AP Photo/Mark Lennihan
Yes, you are supposed to wash these before you cut into them.
  • Zoë Schlanger
By Zoë Schlanger

Environment reporter

Published This article is more than 2 years old.

Avocados grown in California and distributed to six US states have been recalled because of Listeria concerns, the US Food and Drug Administration reported on Saturday (March 23).

The recalled avocados were California-grown, and packed in the state, in a facility owned by Henry Avocado. Both organic and non-organic avocados were part of the recall. They were shipped to stores in Arizona, California, Florida, New Hampshire, North Carolina and Wisconsin.

The non-organic ones sport a “Bravocado” sticker, and the organic ones are labeled “organic” and “California” on the sticker.

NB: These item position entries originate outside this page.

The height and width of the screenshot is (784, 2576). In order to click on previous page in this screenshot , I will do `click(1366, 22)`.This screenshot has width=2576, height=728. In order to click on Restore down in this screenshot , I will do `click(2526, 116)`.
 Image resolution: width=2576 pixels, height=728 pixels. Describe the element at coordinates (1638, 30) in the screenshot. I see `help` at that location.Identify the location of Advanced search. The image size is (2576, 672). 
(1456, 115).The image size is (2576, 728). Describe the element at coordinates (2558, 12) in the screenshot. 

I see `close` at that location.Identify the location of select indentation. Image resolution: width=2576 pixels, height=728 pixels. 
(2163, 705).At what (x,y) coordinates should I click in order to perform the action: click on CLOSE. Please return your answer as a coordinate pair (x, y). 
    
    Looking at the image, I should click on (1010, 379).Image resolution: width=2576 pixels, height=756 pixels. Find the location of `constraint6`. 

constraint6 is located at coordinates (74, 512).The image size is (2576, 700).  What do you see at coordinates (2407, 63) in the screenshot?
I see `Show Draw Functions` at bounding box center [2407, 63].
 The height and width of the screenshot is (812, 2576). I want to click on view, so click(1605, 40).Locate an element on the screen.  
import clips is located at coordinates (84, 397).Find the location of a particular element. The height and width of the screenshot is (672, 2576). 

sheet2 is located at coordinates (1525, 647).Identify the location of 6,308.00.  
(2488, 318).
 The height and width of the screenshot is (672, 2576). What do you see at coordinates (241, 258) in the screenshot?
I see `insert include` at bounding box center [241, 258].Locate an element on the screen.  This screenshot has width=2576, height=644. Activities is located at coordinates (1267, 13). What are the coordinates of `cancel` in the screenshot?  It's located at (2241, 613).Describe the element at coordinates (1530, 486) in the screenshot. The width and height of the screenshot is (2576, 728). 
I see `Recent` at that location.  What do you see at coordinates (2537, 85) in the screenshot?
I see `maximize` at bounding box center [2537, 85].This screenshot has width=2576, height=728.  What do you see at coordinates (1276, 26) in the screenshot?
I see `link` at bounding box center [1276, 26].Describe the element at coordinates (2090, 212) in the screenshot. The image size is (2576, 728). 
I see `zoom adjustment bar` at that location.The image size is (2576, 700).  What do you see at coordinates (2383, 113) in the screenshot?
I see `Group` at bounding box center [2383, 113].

So far, no one has reported an illness from eating them, and the recall is precautionary. (Henry Avocado also imports avocados from Mexico to sell in the US, but those are not part of the recall.)

These were the recalled conventionally-grown avocados.
These are the organic avocados that were recalled.

The moral of this story: Wash your dang avocados.

Maybe you thought you did not need to do that, because you do not munch on avocado skins. But we’ve been over this before: A knife that cuts through the skin and into the meat could drag the Listeria along with it, and into your guacamole or avocado toast.

Listeria shows up on avocados with some regularity: The US Food and Drug Administration released a report  in December 2018 that found Listeria monocytogenes bacteria on more than 17% of the avocados skins it sampled between 2014 and 2016. Roughly 0.2% of the avocados had Listeria living within the meat of the fruit itself.

This advice goes for all fruits and vegetables encased in skins—mangos, citrus, and melons among them—which can be contaminated when washed with Listeria-contaminated water. It also applies to root crops such as carrots and beets, especially when eaten raw. The best way to avoid infection from fresh fruit and vegetables, according to the FDA, is to “scrub firm produce (which includes avocados) with a clean produce brush, and then dry it with a clean cloth towel or paper towel to further reduce bacteria that may be present.” You should wash your hands after handling avocados, too.

It’s worth saying again: It’s wise to wash literally every piece of produce you intend to eat, rind or not.